PARIS - La proposition de Nicolas Sarkozy de placer en hôpital-prison les délinquants sexuels jugés dangereux, après avoir purgé la totalité de leur peine, suscitait mardi une certaine consternation dans le monde judiciaire, médical et chez certains élus. Beaucoup dénoncent une version médicale de la prison à perpétuité et pointent du doigt le manque de moyens pour soigner les pédophiles en détention.

"L'idée de proposer un hôpital fermé pour les pédophiles, ça revient à dire qu'on va reconstruire une prison", a regretté mardi le Dr Edouard Amzallag, adjoint au chef de l'unité d'hospitalisation sécurisée du CHU de Lyon, dans un entretien accordé à l'Associated Press. "La réponse donnée à la pédophilie actuellement, c'est l'incarcération. Si c'est ça le seul traitement qui est proposé, je pense que ce n'est pas la bonne solution".

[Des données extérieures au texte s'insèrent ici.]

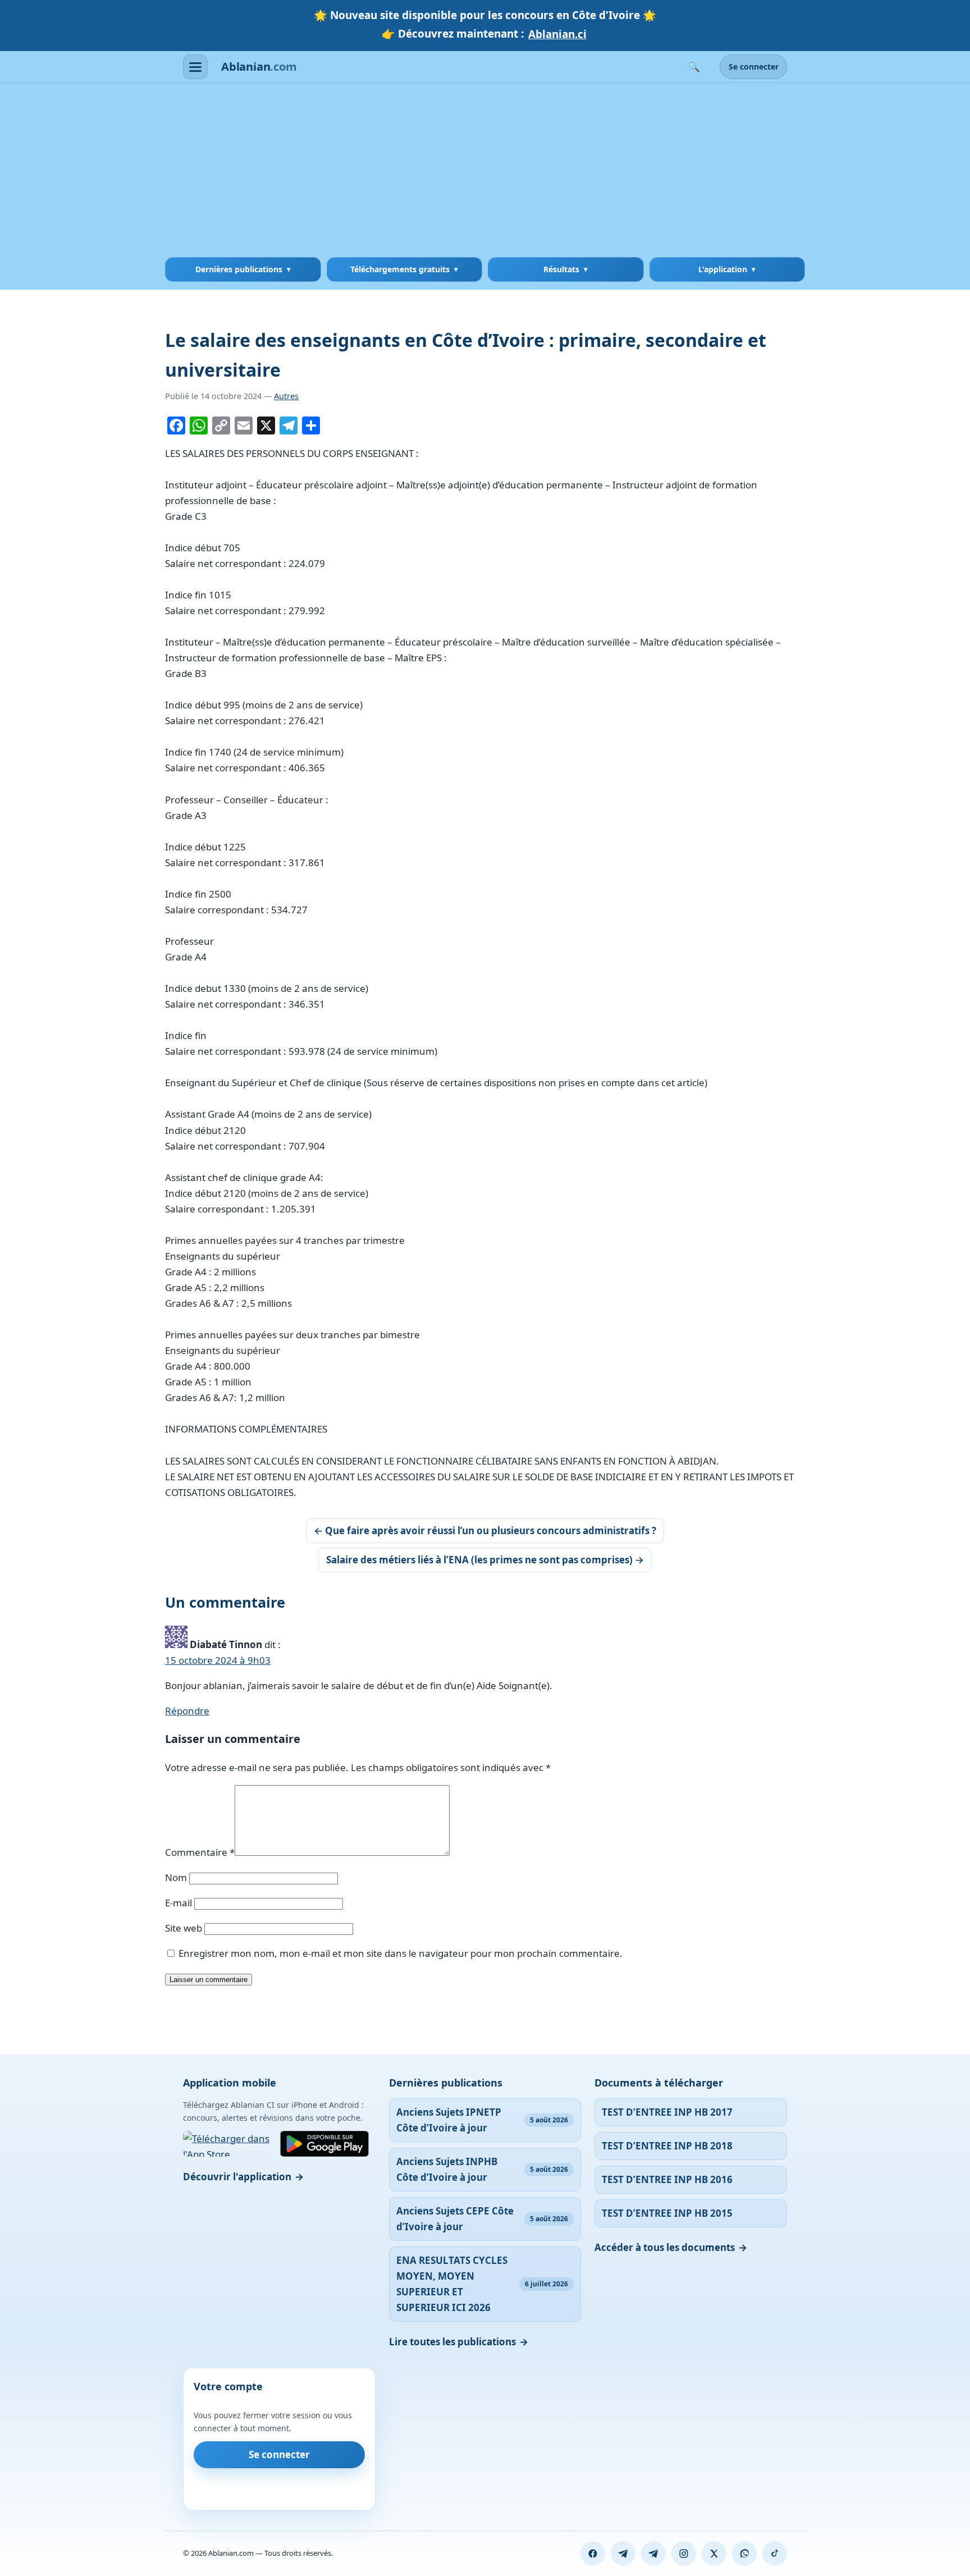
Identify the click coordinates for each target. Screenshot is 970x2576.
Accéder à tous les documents (664, 2247)
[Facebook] (592, 2553)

Comme lui, Christiane de Beaurepaire, chef du service de psychiatrie à la prison de Fresnes (Val-de-Marne), a estimé sur France-3 que "le problème est bien plus vaste qu'un hôpital qu'on va magiquement, comme ça, déposer avec quelques dizaines de personnes qu'on soignera". Et de rappeler que les estimations actuelles évaluent entre 10 et 15.000 le nombre de détenus nécessitant des soins psychiatriques, soit 25% de la population carcérale.

Selon elle, le traitement psychiatrique des prisonniers pendant leur détention est "probablement l'une des meilleures solutions, dans l'état actuel des connaissances, pour éviter la récidive" mais "il n'y a pas de magie". En outre, a noté le médecin, "manifestement, les moyens n'ont jamais suivi en prison".

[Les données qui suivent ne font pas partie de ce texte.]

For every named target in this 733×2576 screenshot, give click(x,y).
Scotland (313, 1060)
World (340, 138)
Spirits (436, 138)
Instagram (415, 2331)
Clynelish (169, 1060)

Ainsi, Christiane de Beaurepaire a rappelé que la loi Guigou de 1998 prévoyait un "suivi socio-judiciaire" de détenus sur "de très longues durées" après la sortie de prison, mais que ce suivi n'existait pas. Pour elle, l'enjeu consiste surtout à le mettre en place "de manière cohérente, rapprochée, et avec tous les moyens possibles".

Coordinateur du centre de ressources interrégional Nord-Pas-de-Calais Picardie pour le suivi des auteurs de violences sexuelles, basé à Lille, le psychologue Olivier Vanderstukken a pour sa part regretté que "la logique du pire" soit privilégiée. "On pense tout de suite aux récidivistes, sans penser que si on met les moyens pour les soins, on minimise la possibilité de récidive", a-t-il dit à l'AP, avant de considérer qu'il valait "mieux faire l'effort à la racine" en prenant en charge les auteurs d'agression sexuelle dès le premier acte.

L'absence de moyens est également critiquée par les syndicats de magistrats. Pour le secrétaire national de l'Union syndicale des magistrats (USM), Christophe Régnard, la proposition de Nicolas Sarkozy relève davantage "du gesticulatoire pour répondre à l'émotion que des mesures pensées, réfléchies, efficaces". Et d'accuser le président d'annoncer une mesure "sans évaluation de l'existant et sans moyens".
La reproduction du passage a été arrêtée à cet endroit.